(Beginning of Listed records)
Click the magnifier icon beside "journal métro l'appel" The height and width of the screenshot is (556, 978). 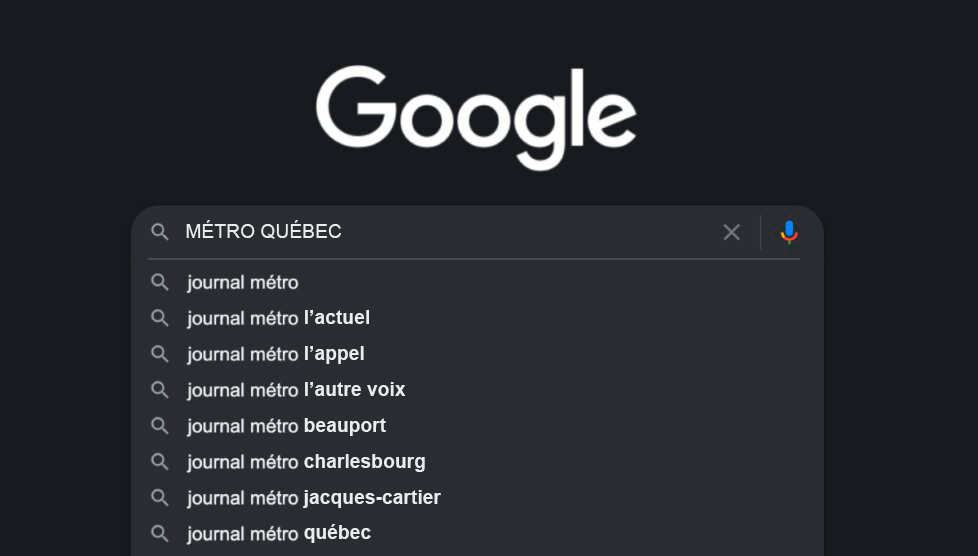click(160, 354)
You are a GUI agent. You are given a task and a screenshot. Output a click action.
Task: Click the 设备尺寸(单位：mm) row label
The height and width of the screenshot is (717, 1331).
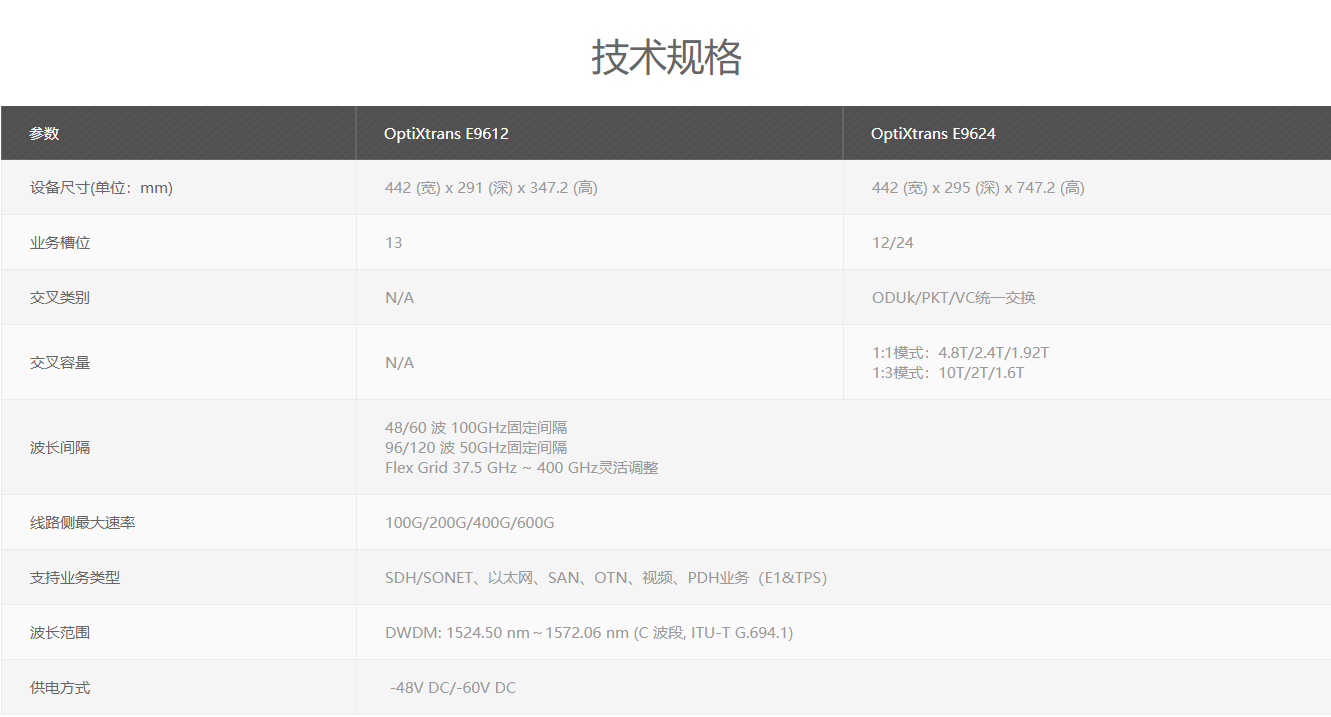click(x=101, y=187)
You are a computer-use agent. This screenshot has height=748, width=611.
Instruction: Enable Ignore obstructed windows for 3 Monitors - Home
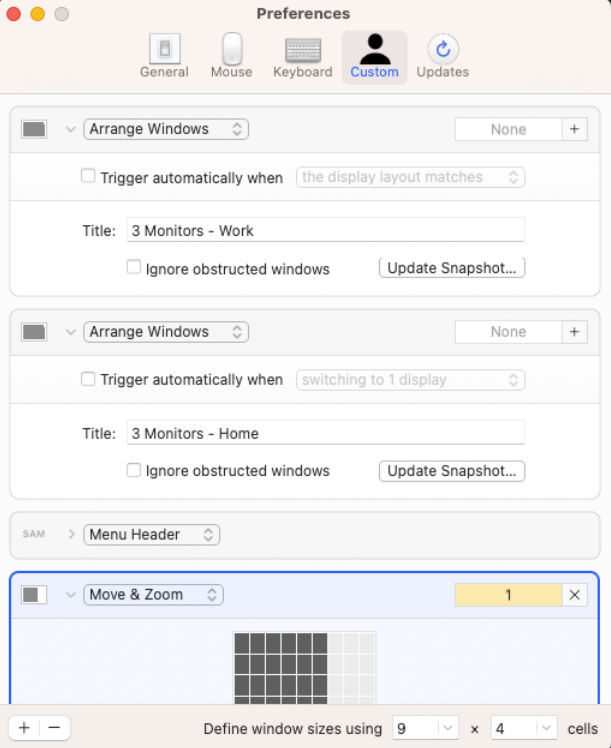[134, 470]
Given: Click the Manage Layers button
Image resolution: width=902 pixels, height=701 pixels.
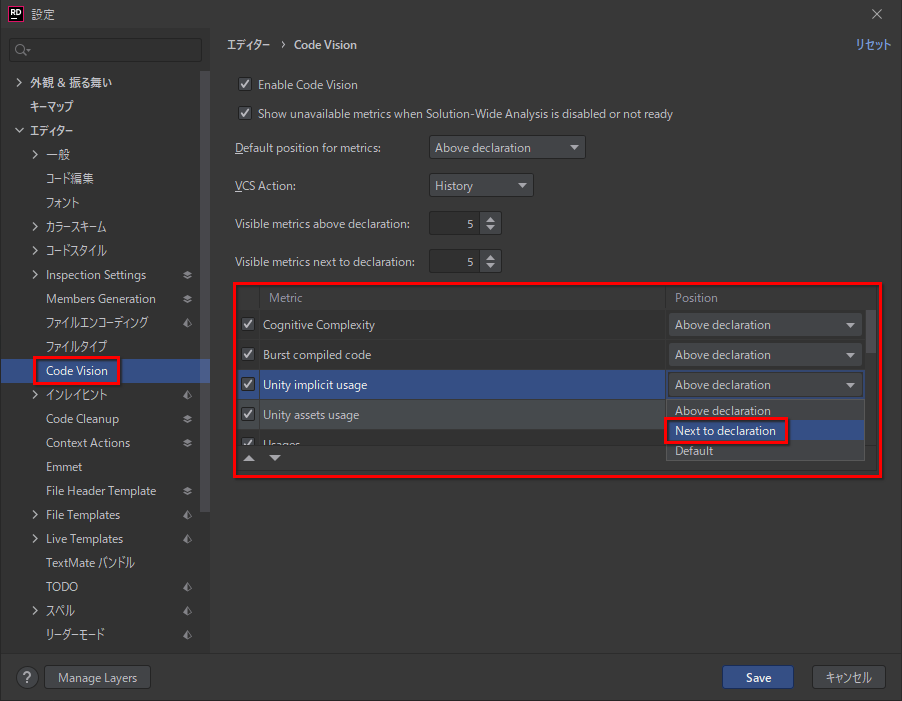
(End of Listed records)
Write out the lines beginning at the line with "Instruction: Enable Ignore" and ending at the last line of the entries. Include no pictures.

Instruction: Enable Ignore obstructed windows for 3 Monitors - Home
[134, 470]
Given: Click the Manage Layers button
Image resolution: width=902 pixels, height=701 pixels.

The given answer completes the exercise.